The costs of not addressing jet lag are expensive and harmful

Jet lag can be expensive. Think of it. You might spend thousands of dollars to upgrade to business class for an important work trip or once-in-a-lifetime vacation. Your time at the destination is expensive and valuable too – you might even check-in to a high-end hotel to get the best sleep experience. That money is wasted, however, if you don’t get the benefits of the upgrade and sleep and see light at the wrong time. Regardless of what you spend, without shifting your circadian rhythm properly, your time at your destination will be marked by fatigue, lack of focus, reduced productivity, increased errors, and other costs. And when you arrive back home, you won’t be ready for your role as a mom/dad or husband/wife, or to start work Monday morning.

It’s not just about sleep and productivity. There are circadian rhythms in the immune system, reproductive hormones, heart and lung function, digestion, and metabolism. Gastrointestinal disruption is a common complaint in jet lag, most likely due to disruption of peripheral clocks in the stomach, pancreas, liver and intestine.
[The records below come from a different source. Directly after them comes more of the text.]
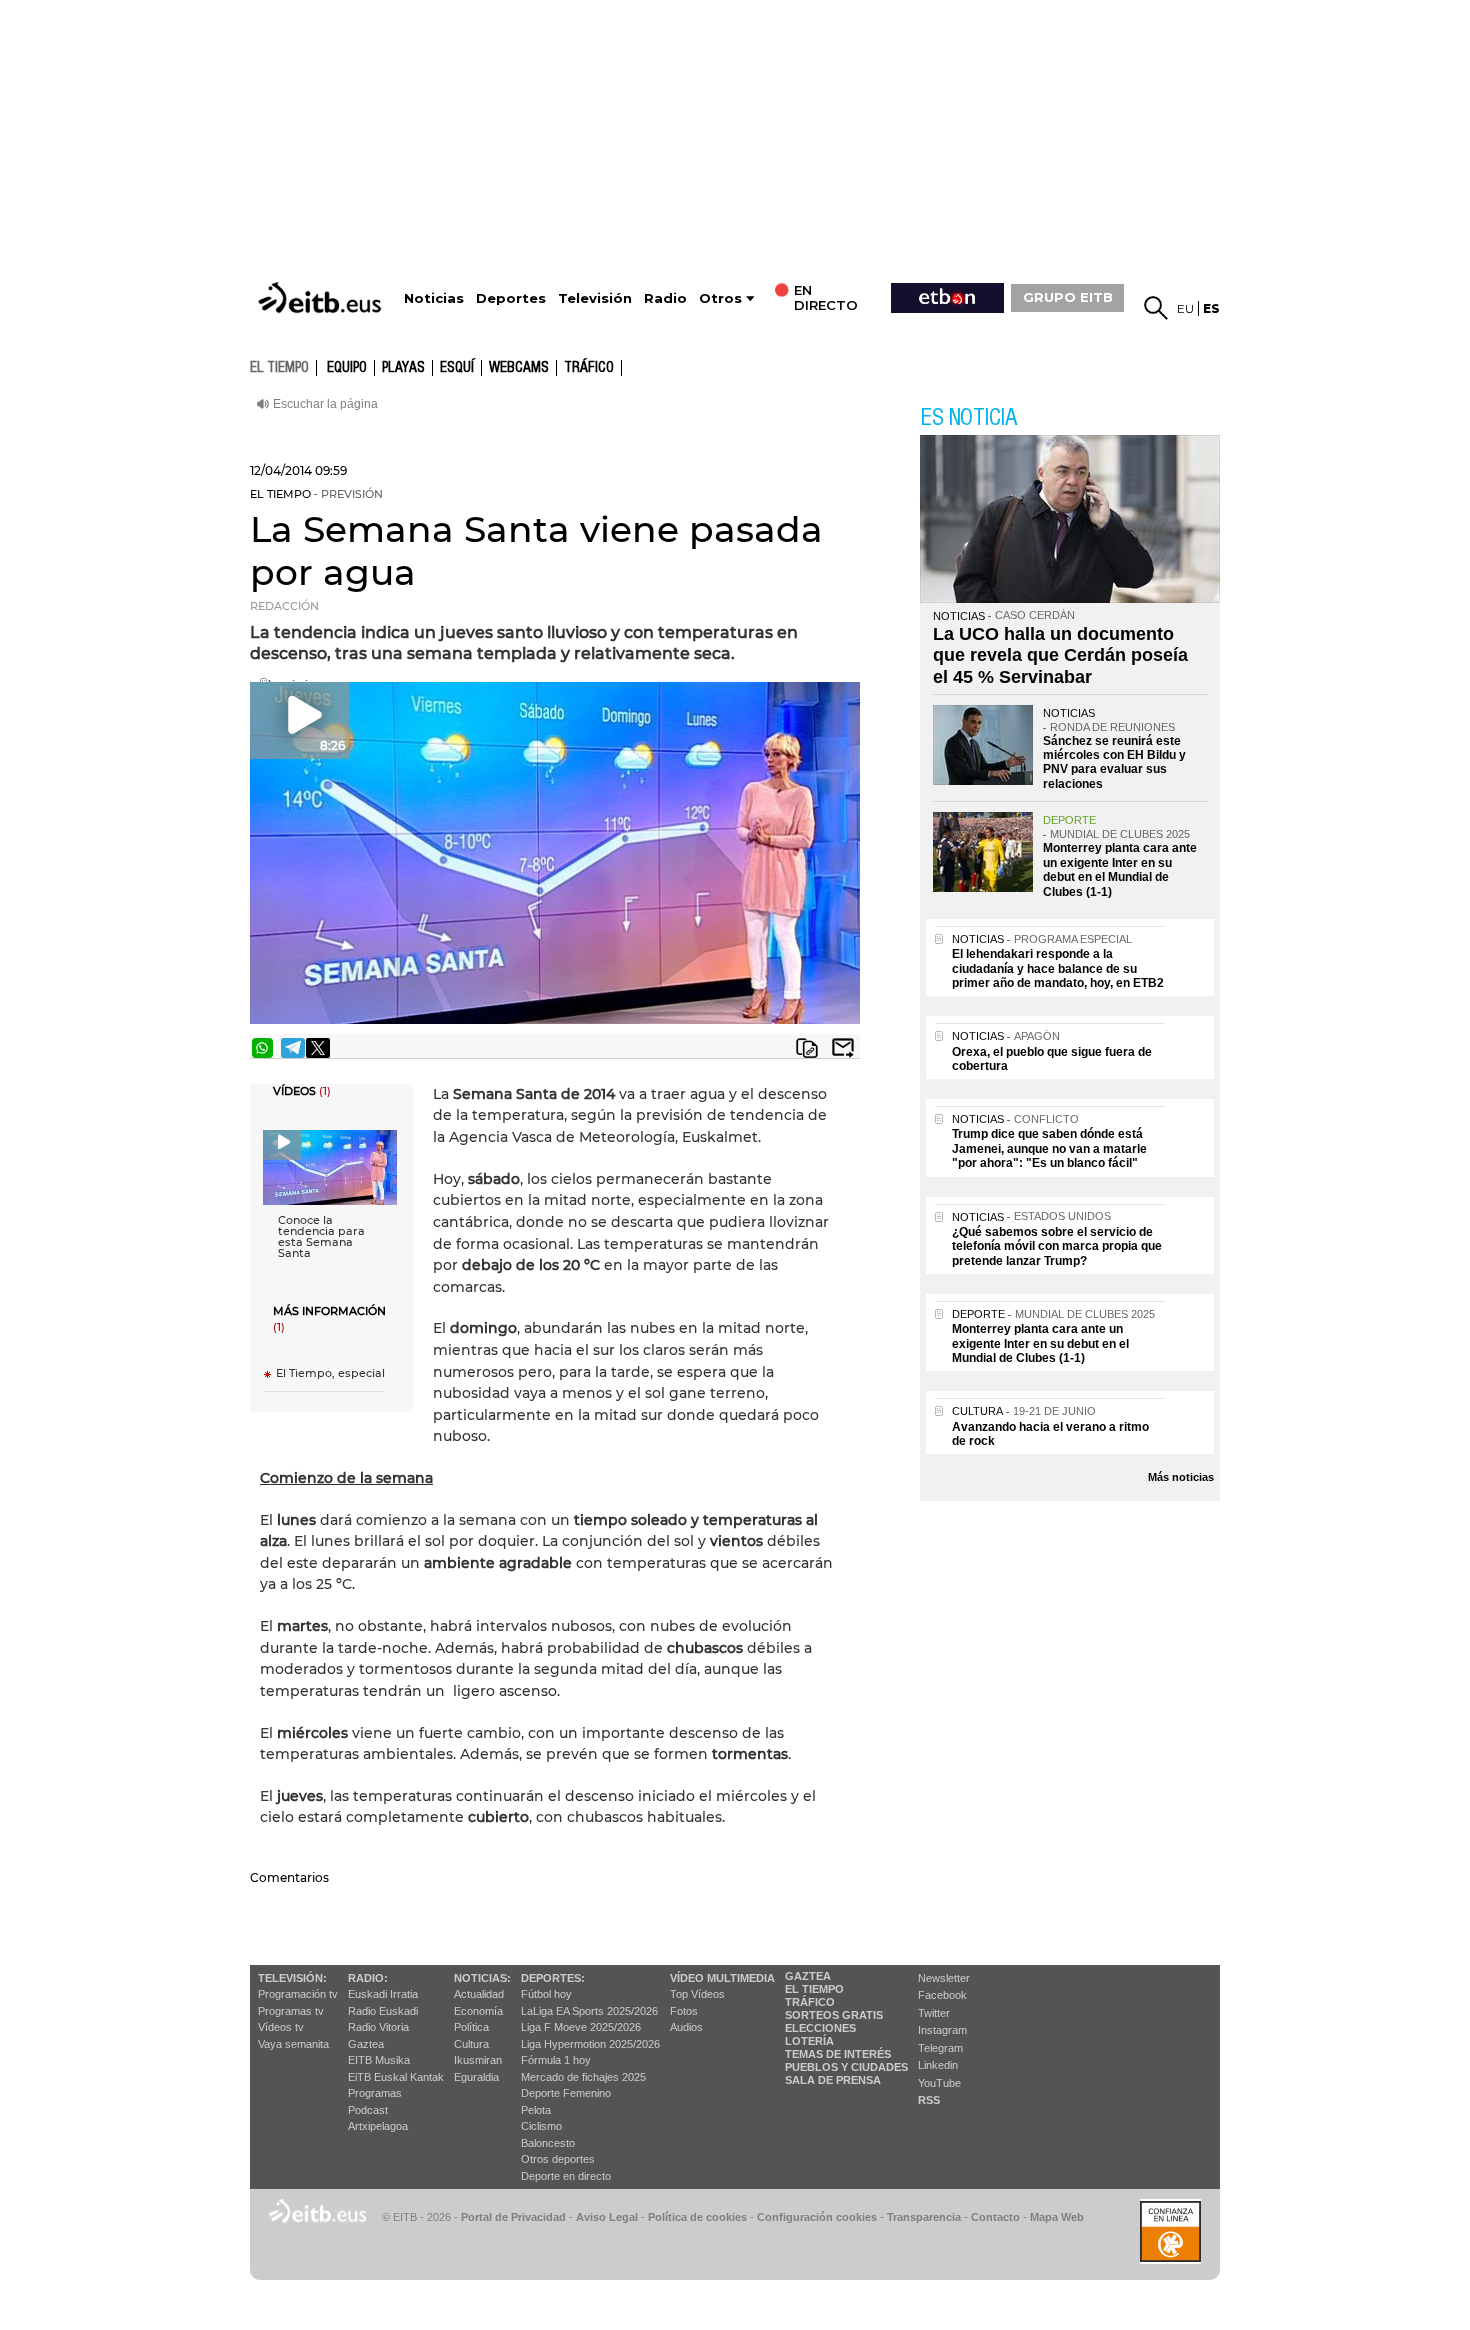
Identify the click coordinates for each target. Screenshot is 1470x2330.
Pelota (536, 2110)
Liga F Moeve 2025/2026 (581, 2027)
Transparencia (924, 2217)
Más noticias (1181, 1477)
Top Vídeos (697, 1994)
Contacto (995, 2217)
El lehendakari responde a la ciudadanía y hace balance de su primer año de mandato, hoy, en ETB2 (1058, 968)
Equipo (347, 368)
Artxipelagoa (378, 2126)
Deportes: (553, 1978)
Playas (403, 368)
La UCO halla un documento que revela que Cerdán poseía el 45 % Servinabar (1060, 655)
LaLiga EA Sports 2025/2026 (589, 2011)
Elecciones (820, 2028)
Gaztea (366, 2044)
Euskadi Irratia (383, 1994)
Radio (665, 298)
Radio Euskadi (383, 2011)
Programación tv (298, 1994)
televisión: (292, 1978)
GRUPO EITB (1068, 297)
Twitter (934, 2013)
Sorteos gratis (834, 2015)
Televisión (595, 298)
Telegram (940, 2048)
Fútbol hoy (546, 1994)
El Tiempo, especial (330, 1373)
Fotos (684, 2011)
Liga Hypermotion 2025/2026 (590, 2044)
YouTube (939, 2083)
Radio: (368, 1978)
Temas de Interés (838, 2054)
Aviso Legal (607, 2217)
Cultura (471, 2044)
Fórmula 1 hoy (556, 2060)
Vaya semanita (293, 2044)
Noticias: (482, 1978)
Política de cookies (697, 2217)
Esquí (457, 368)
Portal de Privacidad (513, 2217)
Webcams (519, 368)
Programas (375, 2093)
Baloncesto (548, 2143)
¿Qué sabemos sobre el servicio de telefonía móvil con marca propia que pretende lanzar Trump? (1057, 1246)
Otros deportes (558, 2159)
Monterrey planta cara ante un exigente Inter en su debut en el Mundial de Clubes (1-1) (1120, 869)
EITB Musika (379, 2060)
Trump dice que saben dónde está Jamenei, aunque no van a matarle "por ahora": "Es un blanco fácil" (1049, 1148)
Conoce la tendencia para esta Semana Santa (321, 1237)
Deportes (511, 298)
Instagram (942, 2030)
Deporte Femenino (566, 2093)
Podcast (368, 2110)
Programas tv (291, 2011)
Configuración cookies (817, 2217)
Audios (686, 2027)
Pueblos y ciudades (846, 2067)
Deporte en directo (566, 2176)
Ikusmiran (478, 2060)
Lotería (809, 2041)
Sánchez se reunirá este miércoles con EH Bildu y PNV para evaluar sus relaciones (1114, 762)
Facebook (942, 1995)
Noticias (434, 298)
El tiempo (814, 1989)
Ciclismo (541, 2126)
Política (471, 2027)
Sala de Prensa (833, 2080)
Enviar (843, 1048)
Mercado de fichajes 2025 (583, 2077)
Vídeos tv (281, 2027)
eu (1185, 308)
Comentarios (289, 1877)
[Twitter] (318, 1048)
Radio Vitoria (378, 2027)
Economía (478, 2011)
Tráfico (589, 368)
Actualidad (479, 1994)
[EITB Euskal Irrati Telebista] (322, 297)
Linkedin (938, 2065)
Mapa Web (1057, 2217)
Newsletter (944, 1978)
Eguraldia (476, 2077)
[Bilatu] (1156, 308)
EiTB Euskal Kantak (396, 2077)
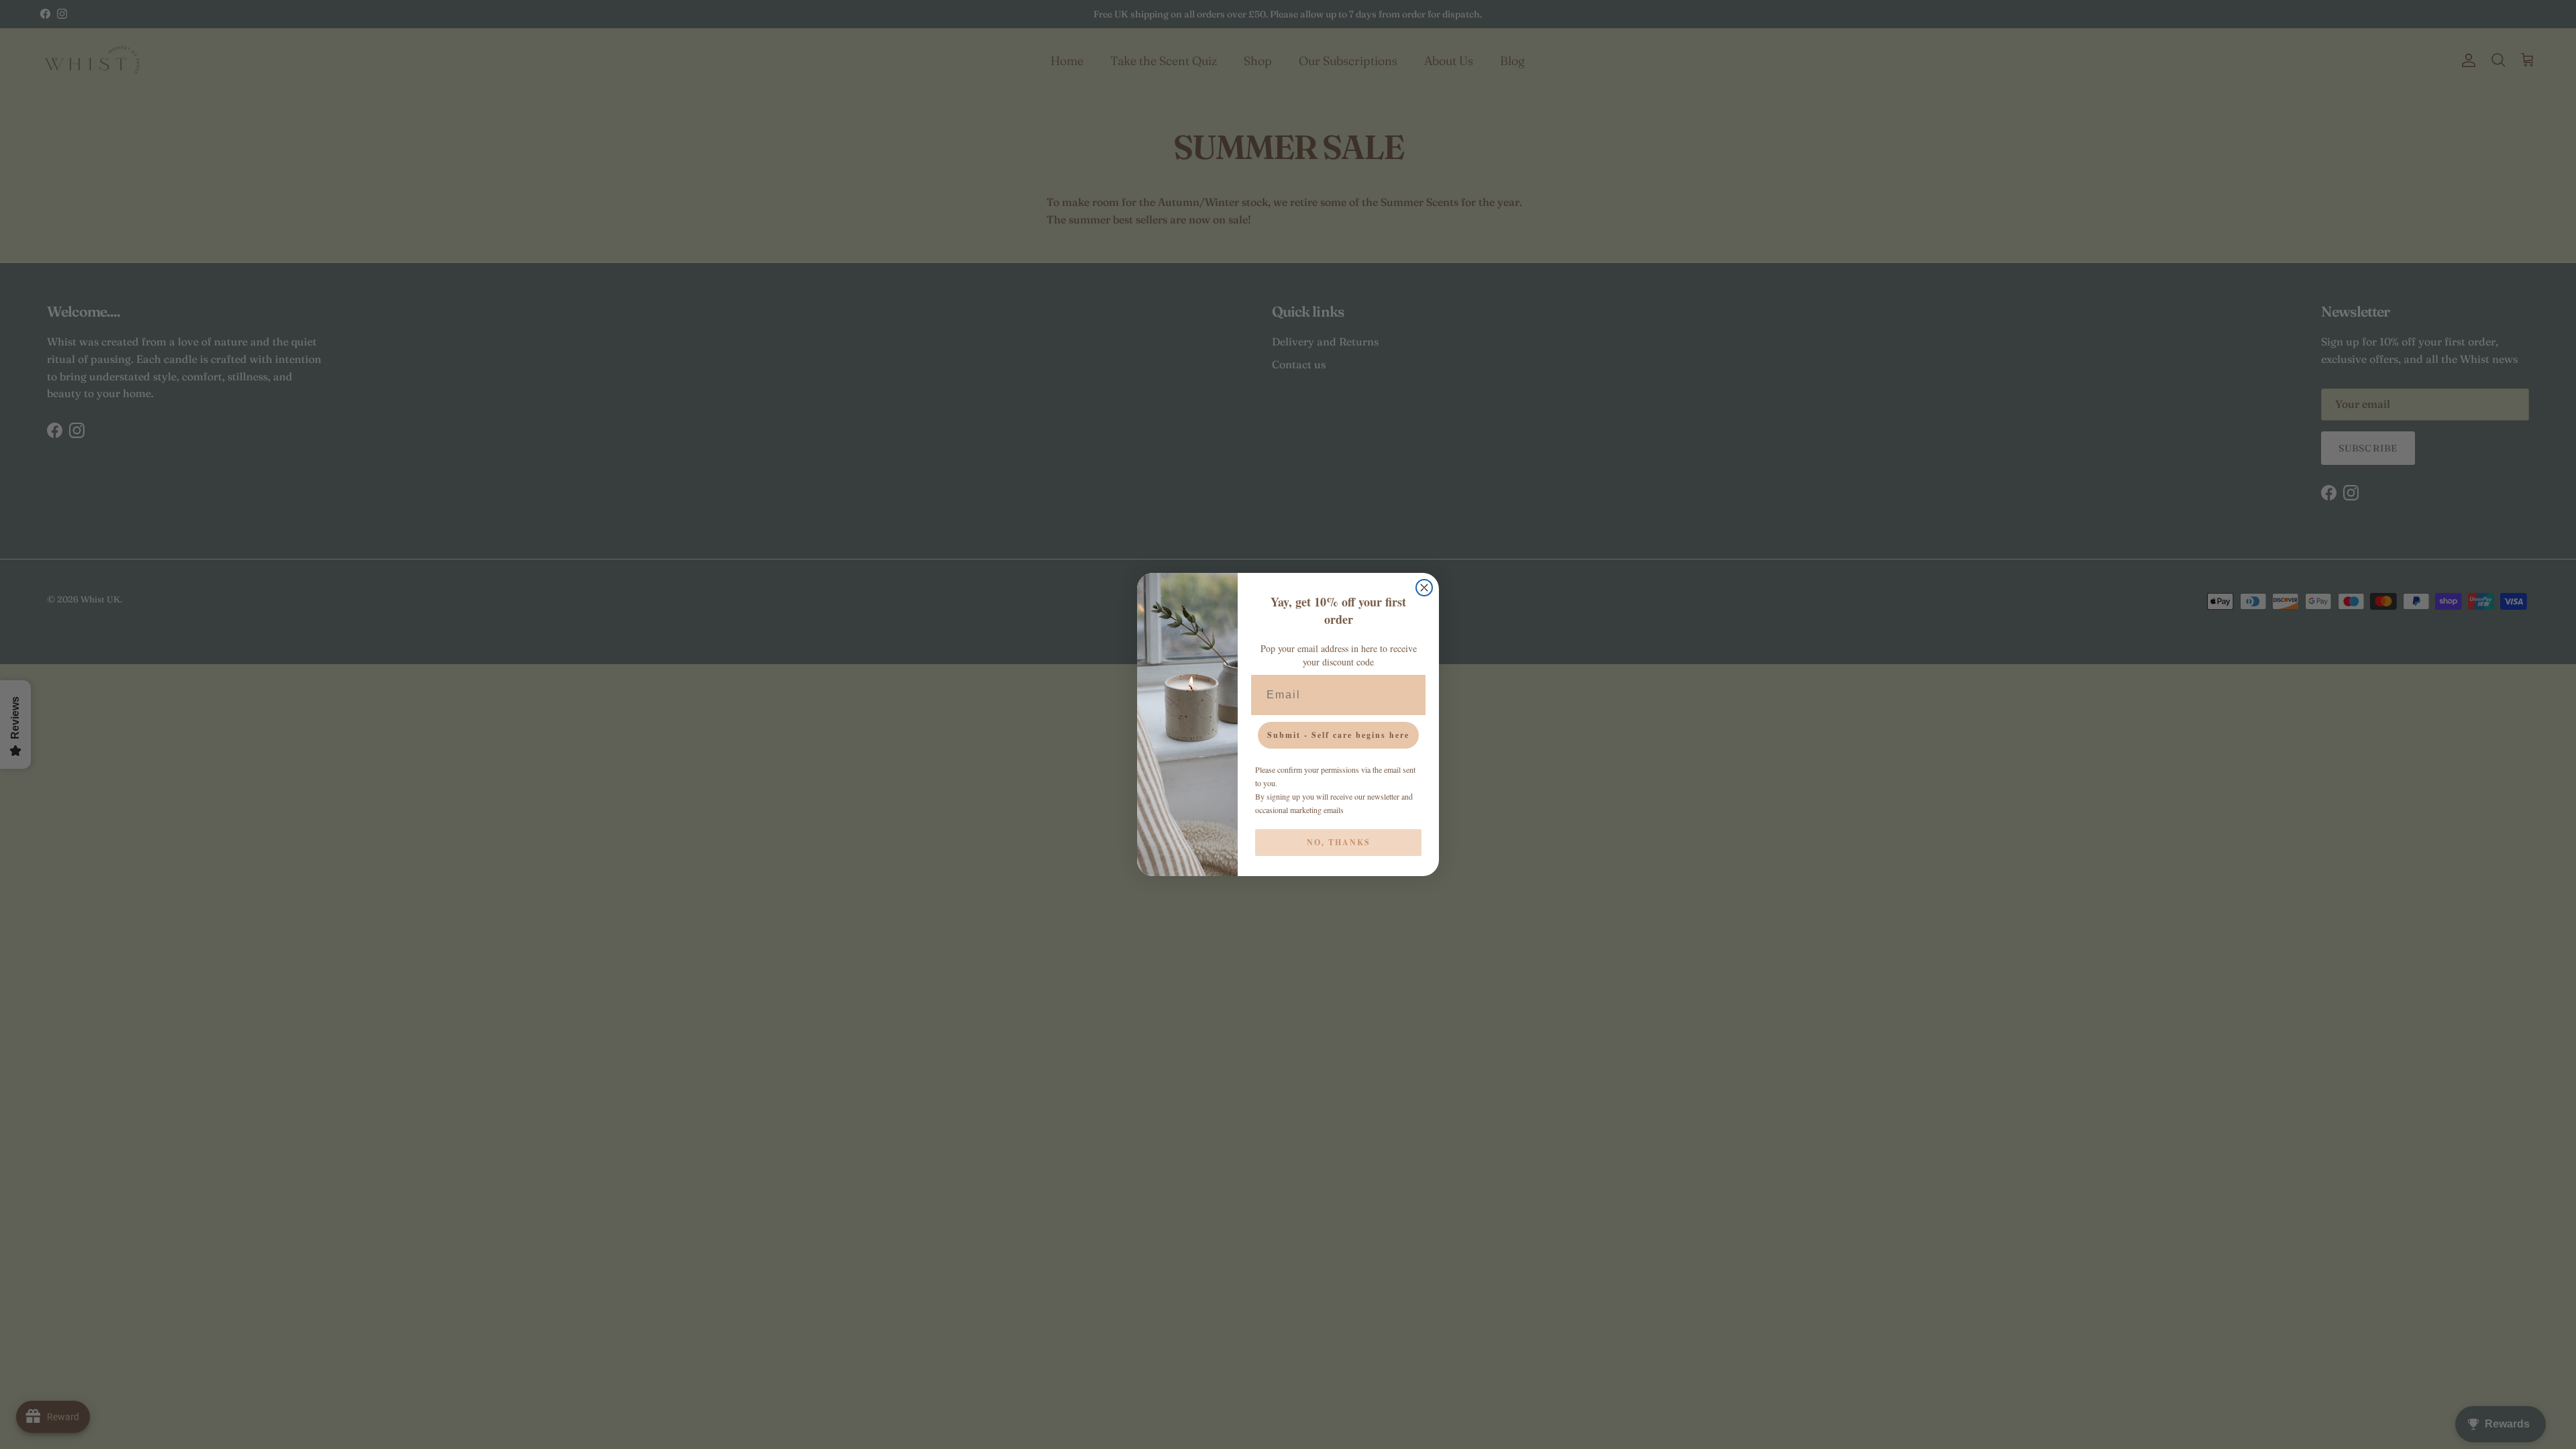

Regular travelers might put themselves at increased risk of diabetes, heart disease, and some cancer as has been shown for shift work, which poses similar challenges to circadian synchrony.

The travel industry is starting to get it

By definition, jet lag is a very modern phenomenon. The fastest trains and automobiles -- even early propeller airliners -- of the mid-20th century limited east-west travel to one or two time zones at most. Our brains could naturally reset to handle much or all of that change quite quickly. It was only with the advent of jet airplanes that our technological capacity for fast, long-distance travel exceeded the ability for our brains to adjust. While jet lag was recognized early in the jet age, its nuisance and costs were for decades overshadowed by the excitement that faster and cheaper long-distance travel brought to vacationers and business people alike.

More than half a century into the jet age, jet travel is no longer a novelty; we take its advantages for granted, and have begun to notice and understand some of its previously hidden costs.

But there is good news for the almost half a billion annual long-haul travelers. The science of jet lag is now coming to the fore. Airlines, hotels, travel agencies, and others involved in the travel industry are beginning to understand the causes and recognize the costs, and forward-thinking travel brands have even begun to embed science-based circadian management solutions in their services. By addressing jet lag and supporting travelers’ sleep, recovery, performance, and health while traveling in a scientific way, these brands know they are gaining a strategic advantage over their competitors.